About this task
Could you give back every record below exactly, leaving out the pictures?

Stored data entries
+--
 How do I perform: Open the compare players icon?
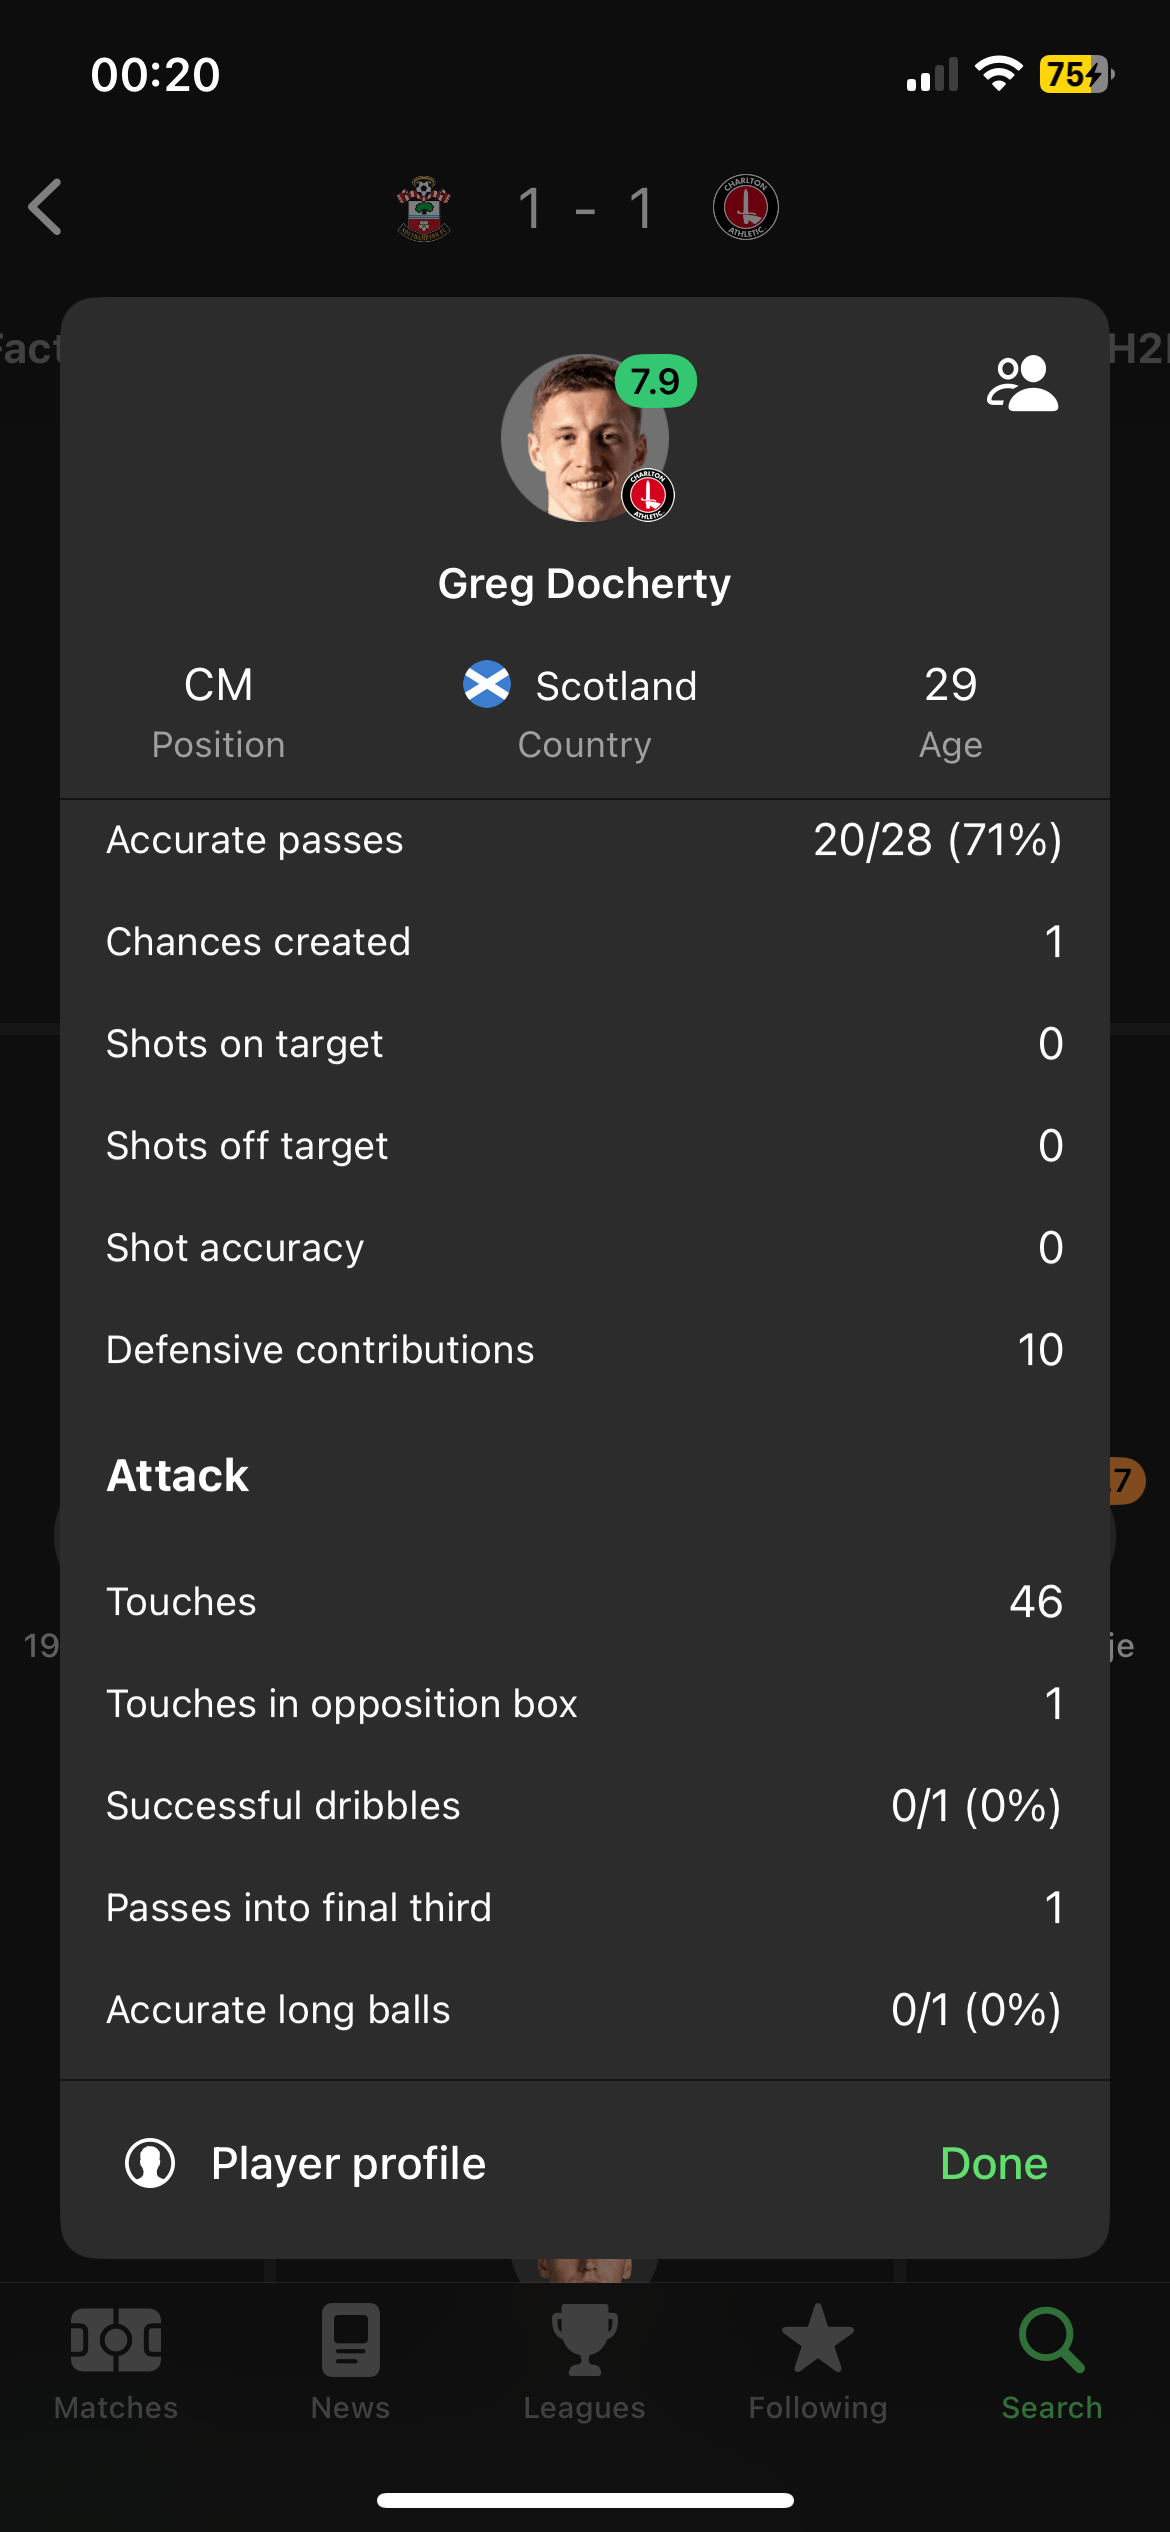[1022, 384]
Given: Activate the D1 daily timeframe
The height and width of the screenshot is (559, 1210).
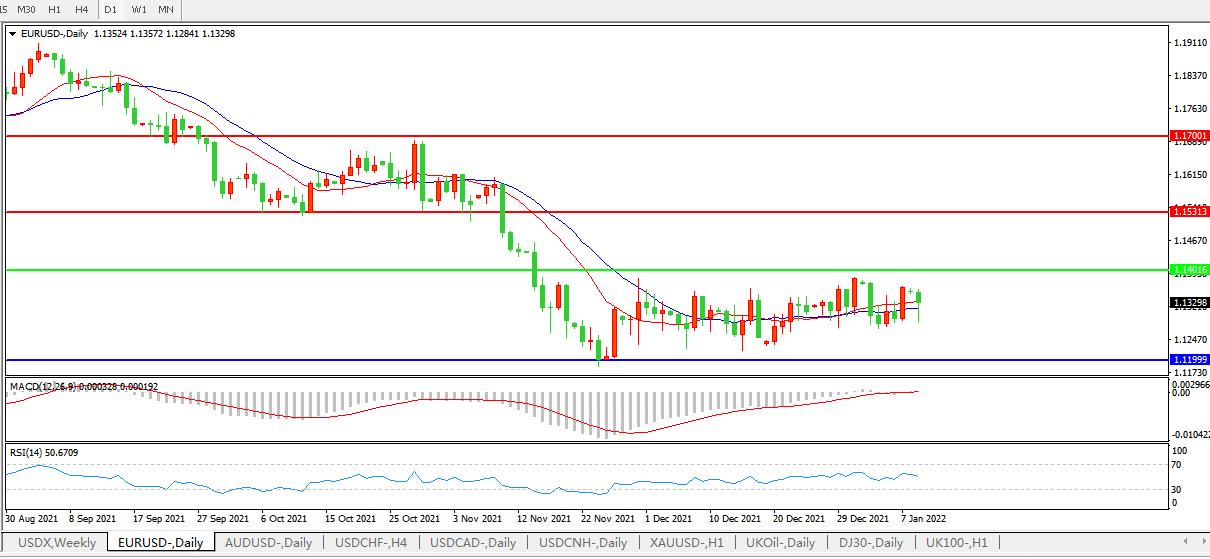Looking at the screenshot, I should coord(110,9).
+--
Exercise solution
 How do I perform: Open the compare players icon?
[1022, 384]
Given: Activate the D1 daily timeframe
The height and width of the screenshot is (559, 1210).
Looking at the screenshot, I should coord(110,9).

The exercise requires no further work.